Gateway Products

Gateway products are required to interconnect systems that run different protocols. In a railway network there are many telecommunication solutions, based on different standards, delivered by many telecom suppliers, delivered over many years. The goal is to migrate all these networks to (SIP) IP, but for many years to come a multitude of protocols need to be supported.

RideOnTrack designed gateway products as typically needed in a railway telecommunication network. Our products support CAS (incl FXO, FXS, E&M, local Battery), CCS (incl. ISDN, QSIG, GSM-R enhancements) and SIP (incl SIP-R and vendor specific flavour). The customer can decide on any combination as is required for his network.

Schematic

Supported Standards:

SIP <-> CAS

SIP <-> ISDN

SIP <-> QSIG

SIP <-> SIP-R

SIP <-> ISDN GSM-R specific

SIP <-> SIP vendor specific

CAS <-> ISDN

CAS <-> QSIG

CAS <-> SIP vendor specific

CAS <-> SIP-R

ISDN <-> ISDN GSM-R specific

ISDN <-> QSIG

ISDN <-> SIP-R

ISDN <-> SIP vendor specific

QSIG <-> ISDN vendor specific

QSIG <-> SIP vendor specific

QSIG <-> SIP-R

The SIP physical connectivity is Ethernet. The CAS/ISDN/QSIG interface is based on G703 (E1). Our standard solution consists of a server with free PCIe slots. These slots can be equipped with PCIeboards supporting the following configurations: 1xE1, 4xE1, 8xE1 or 16xE1. For larger networks, four boards of each 16xE1 can be put in one server resulting in the support of 64xE1. The amount of Ethernet ports as well as the speed of the ports is as per server selection.

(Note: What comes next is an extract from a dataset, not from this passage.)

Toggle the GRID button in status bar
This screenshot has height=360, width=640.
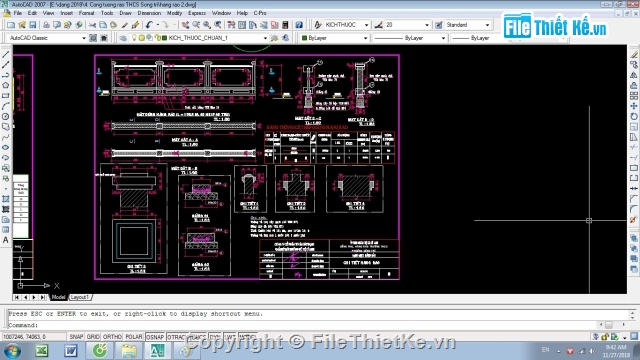(93, 337)
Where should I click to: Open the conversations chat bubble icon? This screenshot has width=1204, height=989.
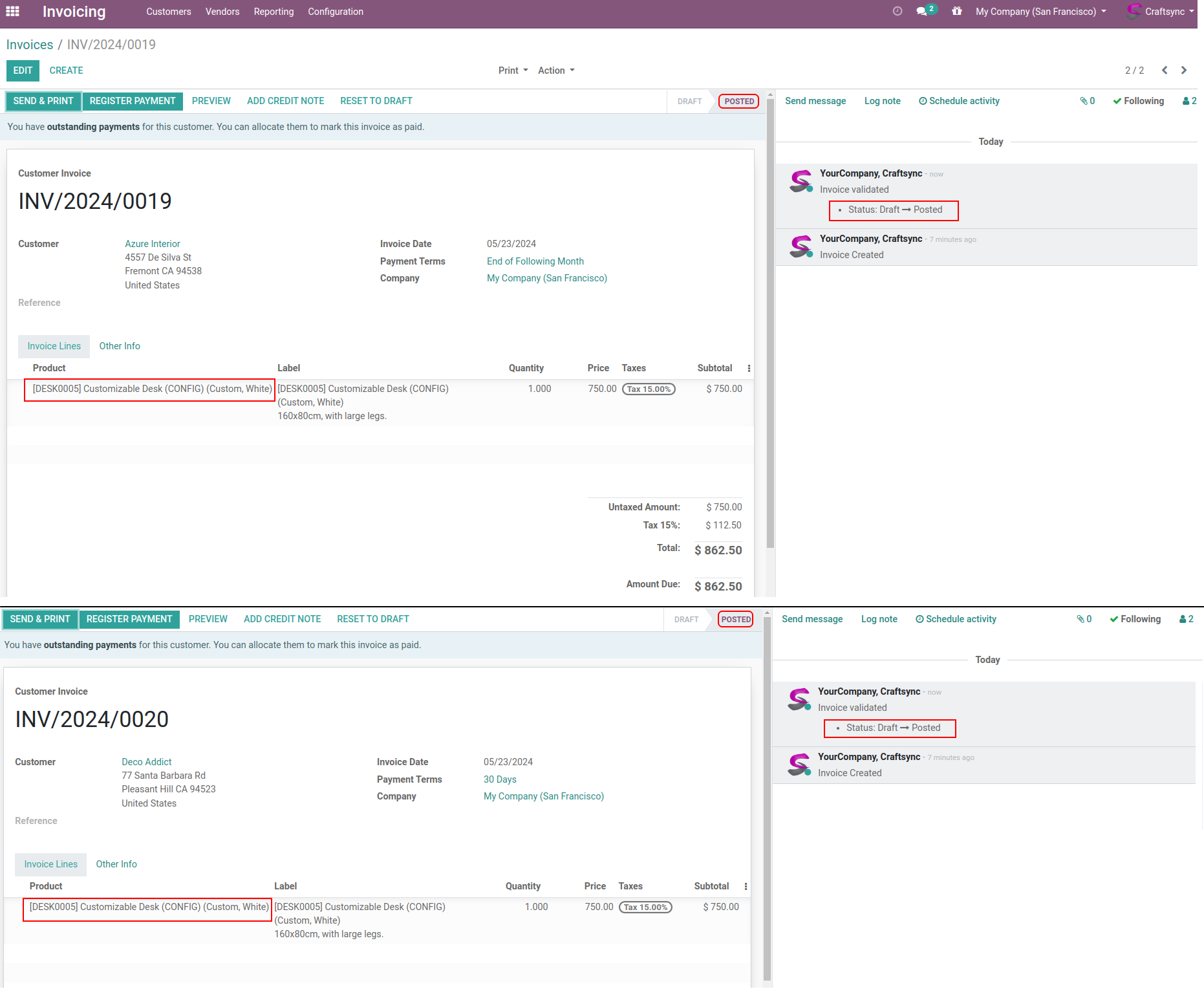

The gateway supports protocol granularity on the E1 level. For instance a 16xE1 card could support, 4 x CAS <-> ISDN, 4 x SIP <-> ISDN, 2 x ISDN <-> QSIG and 6 x CAS <-> QSIG or any of the other 17 combinations listed (in E1 steps).

The gateways also support analogue end devices making use of FXO, FXS, E&M and RB signalling . Rail Infrastructure providers do still have many analogue phones  as well as E&M connectivity for instance towards Analogue Radio,  Public Address and Alarm Systems. All these systems are connected via the existing, sometimes very old, CU-infrastructure. As it is very expensive to run fibre to all end devices in a Rail Network, there is the tendency to keep on using the CU-plant as long as possible.